My friends and I have also found it useful to find things we can talk about during these calls other than what’s happening in the world right now. Whether this be a podcast we all have to listen to and discuss in our next call, a TV show we all want to binge or even a mini-book club. Get creative!
4. Don’t focus on what you can’t control
It can be incredibly frustrating to see people not adhering to the latest government guidelines and putting both their own and the lives of others at risk. It can also be concerning to not know when all of this will come to an end and when we can return to some kind of normality.
During this very strange time, focus on the things you can control. It’s your responsibility to follow the latest government advice on social distancing, social isolation, only making essential journeys and taking other health and safety precautions such as thorough handwashing and not touching your face. These are the things that you have power over in your day to day life that will help in the fight against coronavirus; focusing on the irresponsible actions of others will only be detrimental to your mental state.
You might also want to consider taking some kind of action to help those in particular need at this time. This could mean volunteering to support the NHS, volunteering with a local charity, or reaching out to a vulnerable neighbour and offering to collect their medication or do their food shop.
5. Spend time doing the things you enjoy
As mentioned, there’s no pressure to suddenly become an all singing, all dancing trapeze artist who can also cook Michelin star meals and bake like Mar Berry during this isolation period. Once you feel like your ready, consider focusing your energies into the things you enjoy doing or that you might not have had the time to do before.
This could be starting a new book that has been on your ‘to read’ list for months, binging a series on Netflix or getting into a new at-home exercise regime. You could even use this as an opportunity to learn a new skill. Ever wanted to learn a new language? Considered earning a new online qualification? What about finally using those art supplies you bought months ago but haven’t got around to using yet? The possibilities are endless!
Just remember, you should be doing things because you enjoy them and want to, not because you’re feeling pressured and like you should.
6. Find a new routine
If you’re like me, I really enjoy having a structure to my day; it helps me feel as though I’m staying on top of things and ticking off little daily achievements. So going from my typical routine of going to work (or on your case to lectures and seminars), going to the gym and catching up with friends to where we are now all feels a little strange.

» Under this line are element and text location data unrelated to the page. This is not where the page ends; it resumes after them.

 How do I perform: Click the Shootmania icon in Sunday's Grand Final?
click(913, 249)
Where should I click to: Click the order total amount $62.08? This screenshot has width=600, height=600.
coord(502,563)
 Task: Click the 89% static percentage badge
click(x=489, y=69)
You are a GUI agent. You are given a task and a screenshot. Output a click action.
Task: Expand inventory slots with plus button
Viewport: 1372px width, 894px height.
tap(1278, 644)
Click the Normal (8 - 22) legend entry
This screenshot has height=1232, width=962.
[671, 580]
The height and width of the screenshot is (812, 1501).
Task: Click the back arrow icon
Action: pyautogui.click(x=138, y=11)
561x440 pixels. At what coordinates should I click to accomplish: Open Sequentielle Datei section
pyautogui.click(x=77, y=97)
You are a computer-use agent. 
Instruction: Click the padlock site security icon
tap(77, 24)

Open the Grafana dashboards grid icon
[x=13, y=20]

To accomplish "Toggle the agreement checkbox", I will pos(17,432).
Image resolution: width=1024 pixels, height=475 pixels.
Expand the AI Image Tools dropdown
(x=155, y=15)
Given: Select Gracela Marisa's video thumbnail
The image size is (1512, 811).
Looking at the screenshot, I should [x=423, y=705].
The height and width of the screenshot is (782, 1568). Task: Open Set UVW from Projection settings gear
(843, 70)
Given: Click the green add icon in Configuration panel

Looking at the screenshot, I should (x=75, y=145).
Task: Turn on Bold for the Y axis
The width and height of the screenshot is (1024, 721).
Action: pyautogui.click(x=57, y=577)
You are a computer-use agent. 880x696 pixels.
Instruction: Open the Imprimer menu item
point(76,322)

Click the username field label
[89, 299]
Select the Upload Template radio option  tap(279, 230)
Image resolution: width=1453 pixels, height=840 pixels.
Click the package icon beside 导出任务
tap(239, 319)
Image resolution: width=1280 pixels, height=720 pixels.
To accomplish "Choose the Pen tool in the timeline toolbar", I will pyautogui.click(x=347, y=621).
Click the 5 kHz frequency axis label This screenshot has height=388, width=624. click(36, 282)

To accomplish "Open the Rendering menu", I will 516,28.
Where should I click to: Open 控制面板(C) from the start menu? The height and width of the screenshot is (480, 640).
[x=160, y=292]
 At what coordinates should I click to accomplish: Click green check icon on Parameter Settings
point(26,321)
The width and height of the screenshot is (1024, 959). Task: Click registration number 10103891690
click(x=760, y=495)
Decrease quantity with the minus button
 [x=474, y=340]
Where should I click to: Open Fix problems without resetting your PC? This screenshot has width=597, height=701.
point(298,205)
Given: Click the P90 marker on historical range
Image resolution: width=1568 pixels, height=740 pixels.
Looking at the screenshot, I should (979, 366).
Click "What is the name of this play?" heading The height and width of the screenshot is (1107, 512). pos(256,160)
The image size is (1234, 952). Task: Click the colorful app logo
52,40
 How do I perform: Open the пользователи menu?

Whilst we may not be able to maintain our ‘typical’ routine during isolation, there’s nothing stopping us from creating a new routine to help us feel more at ease in adjusting to this new temporary normal.
This could be waking up at a similar time every-day, putting in a workout slot, pencilling in a regular call with friends and family, catching up with uni work if this has been allocated to you or going for your daily walk with members of your household. Whilst life is certainly far from normal right now, having some structure to your day may help you retain a sense of normality and calm amongst the chaos.